Consigna asignada ▸ Reproduce completo, sin alterar nada, el fragmento sobre la precariedad humana.

Fragmento ▸

Audaz relectura del cristianismo (11). La conciencia del hombre engendra solidaridad

La precariedad humana

Vivimos en un planeta habitado por algo más de siete mil millones de seres humanos. Aunque este es un dato sumamente importante, no condiciona, por lo general, nuestra forma de ser, estar y sentir. El alcance del discurso de la vida de cada cual suele ser muy corto. Nuestras relaciones sociales se reducen a la familia, a algunos vecinos, a un puñado de amigos y a los compañeros de trabajo. Vivimos en un universo mental y afectivo muy pequeño.

Aunque los medios de comunicación son hermosos ventanales abiertos al mundo, no potencian nuestras relaciones sociales. A través de ellos llegamos a conocer a muchos, pero sin mayor trascendencia. Son pocos los seres humanos que realmente merecen nuestra confianza y quizá menos los que se interesan por nuestras propias inquietudes. Vivimos como en una burbuja, somos como mónadas.

Filas ▸
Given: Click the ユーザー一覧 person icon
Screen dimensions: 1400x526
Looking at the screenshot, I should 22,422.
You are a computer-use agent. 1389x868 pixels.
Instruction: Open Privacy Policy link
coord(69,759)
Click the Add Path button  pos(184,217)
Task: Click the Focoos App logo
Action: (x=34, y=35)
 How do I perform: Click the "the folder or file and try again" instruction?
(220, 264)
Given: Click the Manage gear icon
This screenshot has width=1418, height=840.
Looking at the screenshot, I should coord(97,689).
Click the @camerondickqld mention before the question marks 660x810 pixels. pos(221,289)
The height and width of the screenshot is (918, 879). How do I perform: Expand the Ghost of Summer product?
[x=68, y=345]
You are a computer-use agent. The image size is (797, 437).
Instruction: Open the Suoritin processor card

Respuesta al ejercicio ▸
Audaz relectura del cristianismo (11). La conciencia del hombre engendra solidaridad

La precariedad humana

Vivimos en un planeta habitado por algo más de siete mil millones de seres humanos. Aunque este es un dato sumamente importante, no condiciona, por lo general, nuestra forma de ser, estar y sentir. El alcance del discurso de la vida de cada cual suele ser muy corto. Nuestras relaciones sociales se reducen a la familia, a algunos vecinos, a un puñado de amigos y a los compañeros de trabajo. Vivimos en un universo mental y afectivo muy pequeño.

Aunque los medios de comunicación son hermosos ventanales abiertos al mundo, no potencian nuestras relaciones sociales. A través de ellos llegamos a conocer a muchos, pero sin mayor trascendencia. Son pocos los seres humanos que realmente merecen nuestra confianza y quizá menos los que se interesan por nuestras propias inquietudes. Vivimos como en una burbuja, somos como mónadas.